Airline Rules for Flying with Baby on American, United, Delta & Southwest

Traveling in general requires a laundry list of things to do, pack and remember before you embark on any getaway. Once you add little ones to the mix, your travel to-do list increases even further. Layer airline travel to the equation, and now you have even more rules and guidelines to follow.

Phew, it’s exhausting and the vacation hasn’t even begun yet! We’re going to help you check at least one major item off your list to make your travel easier.

little boy following airline rules in airplane

Follow this quick guide to the rules and regulations for flying with baby on some of the most common airlines. Sit back, fasten your seat belt and take notes! You will be on your way in no time and equipped with all of the crucial airline rules.

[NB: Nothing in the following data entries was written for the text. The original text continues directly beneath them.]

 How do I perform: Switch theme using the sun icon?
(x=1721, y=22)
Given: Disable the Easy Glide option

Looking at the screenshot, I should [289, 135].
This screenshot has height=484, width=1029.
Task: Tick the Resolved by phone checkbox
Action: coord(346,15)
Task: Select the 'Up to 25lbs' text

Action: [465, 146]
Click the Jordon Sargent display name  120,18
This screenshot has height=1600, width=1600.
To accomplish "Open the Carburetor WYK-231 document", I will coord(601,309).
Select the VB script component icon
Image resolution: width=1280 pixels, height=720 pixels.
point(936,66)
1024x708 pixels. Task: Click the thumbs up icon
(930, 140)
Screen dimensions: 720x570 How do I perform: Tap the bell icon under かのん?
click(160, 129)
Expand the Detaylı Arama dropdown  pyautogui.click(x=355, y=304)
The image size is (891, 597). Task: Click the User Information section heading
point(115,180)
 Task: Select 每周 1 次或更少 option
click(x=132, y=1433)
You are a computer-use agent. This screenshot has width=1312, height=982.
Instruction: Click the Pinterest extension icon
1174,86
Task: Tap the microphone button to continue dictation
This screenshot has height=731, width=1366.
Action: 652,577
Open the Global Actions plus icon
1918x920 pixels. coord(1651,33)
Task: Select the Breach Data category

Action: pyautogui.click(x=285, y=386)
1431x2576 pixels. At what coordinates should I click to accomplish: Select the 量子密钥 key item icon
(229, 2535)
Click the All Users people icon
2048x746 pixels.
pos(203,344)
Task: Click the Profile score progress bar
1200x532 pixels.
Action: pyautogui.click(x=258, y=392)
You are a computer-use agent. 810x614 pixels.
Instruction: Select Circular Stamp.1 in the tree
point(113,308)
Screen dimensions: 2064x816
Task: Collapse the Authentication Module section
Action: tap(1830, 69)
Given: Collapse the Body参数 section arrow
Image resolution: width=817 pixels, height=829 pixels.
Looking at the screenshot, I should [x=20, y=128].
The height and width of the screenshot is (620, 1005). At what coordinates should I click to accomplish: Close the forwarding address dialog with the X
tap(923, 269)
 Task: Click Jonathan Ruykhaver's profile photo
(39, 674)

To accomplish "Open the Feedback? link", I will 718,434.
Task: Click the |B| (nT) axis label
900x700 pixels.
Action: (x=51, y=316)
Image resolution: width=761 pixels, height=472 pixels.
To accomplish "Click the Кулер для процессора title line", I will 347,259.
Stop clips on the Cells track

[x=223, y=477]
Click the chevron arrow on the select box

Airline Rule #1: Age Regulations

mother following airline rules for flying with infant

American Airlines – Accepts infants as young as 2 days old. However, you will be required to present a passenger medical form filled out and signed by a physician before your flight. Infants must be accompanied in the same cabin by a person 16 years or older or by their parents (of any age).

United – United does not accept infants younger than 7 days old.

Delta – Infants under 7 days old must have an approval letter from a physician in order to fly.

Southwest – A medical release for travel is required for any infant under 14 days old.

Airline Rule #2: Safety Seats

airline rules for babies and toddlers

American Airlines – FAA approved safety seats and child restraint systems (CRC) are accepted. The safety seats cannot be used in an exit row or in the rows on either side of an exit row; window seats are preferred. The seat must be installed in the age appropriate direction for the size of the child. The child must remain in the seat during takeoff, landing and whenever the fasten seat belt sign is on. Safety seats are not allowed in First or Business class due to the seat angles.

United – FAA-approved child restraint system (CRS) or child safety seats must be placed in window seats on single-aisle aircraft, and in window seats or in the middle seats of a center section on two-aisle aircraft. The use of child restraint systems is not permitted in rear-facing seats or seats directly in front of, behind or in the exit row on any aircraft.

Delta – The window seat is the preferred location for an approved child safety seat or child restraint system. Other locations may be acceptable provided the seat is not installed between other passengers and the aisle.

Southwest – Safety seats should be secured in a middle or window seat. If placed in a middle seat, it may not impede the exit path of a passenger in the window seat. The safety seat may not be placed in an exit seat or in a row directly forward or behind of an exit row of seats.

Airline Rule #3: Child Article Allowances

airline rules for strollers

American Airlines – Each ticketed customer is allowed one stroller and one car seat to be checked free of charge. However, if you have one stroller and one car seat, only one of them can be gate checked. Strollers over 20 lbs must be checked at the ticket counter. Wagons, cribs and pack ‘n plays count as regular baggage and must not exceed the carry-on weight requirements. If they do, they will have to be checked and incur regular fees. Only one carry-on diaper bag per child is allowed.

United – No strollers or folding wagons of any size are permitted as a carry-on item. They may, however, be checked free of charge. Pack ‘n plays and collapsible cribs must be checked.

Delta – Children’s strollers and seat restraints can be checked for free.

Southwest – Customers traveling with children will be allowed to check one stroller and one Child Restraint System (CRS) or car seat per child without charge. This is in addition to the regular free baggage allowance.

Airline Rule #4: Documents

airline rules for flying with infant

American Airlines, United, Delta, Southwest – If you are traveling with a child under the age of 18, they might require proof of age, so pack a birth certificate just to be safe. Southwest requires a copy of the child’s birth certificate for all infants under the age of two. If you are traveling internationally or outside of the U.S, children and infants are required to have the same documentation as adults. If anyone under 18 years of age is traveling without adults, they may be required to present a letter of consent.

Airline Rule #5: Seating

baby in mom's lap on airline following rules

American Airlines, United, Delta, Southwest – Infants over the age of 2 are required to have their own purchased and ticketed seat. Infants under the age of 2 years old may be held by an adult, however, please be aware that you must notify the airline, so that the child can be listed on the ticket.

Airline Rule #6: Breast Milk and Formula

packed diaper bag following airline rules for flying with breastmilk

American Airlines, United, Delta, Southwest – Formula, breast milk and juice are allowed in reasonable quantities in carry-on bags. Remove these items from your carry-on bag to be screened separately from the rest of your belongings. You do not need to be traveling with your child to bring breast milk.

Airline Rule #7: Perks and Amenities

parents following airline rules on airplane with sleeping baby

American Airlines, United, Delta, Southwest – Families with children under 2 years of age can pre-board board early at the gate. Changing tables are available in the lavatories of all wide-body air crafts. Bassinets are available on a first come, first serve basis but are not available in First or Business class.

Now that you are well informed of the airline rules for flying with baby there will be no hidden surprises once you get the airport. Happy travels!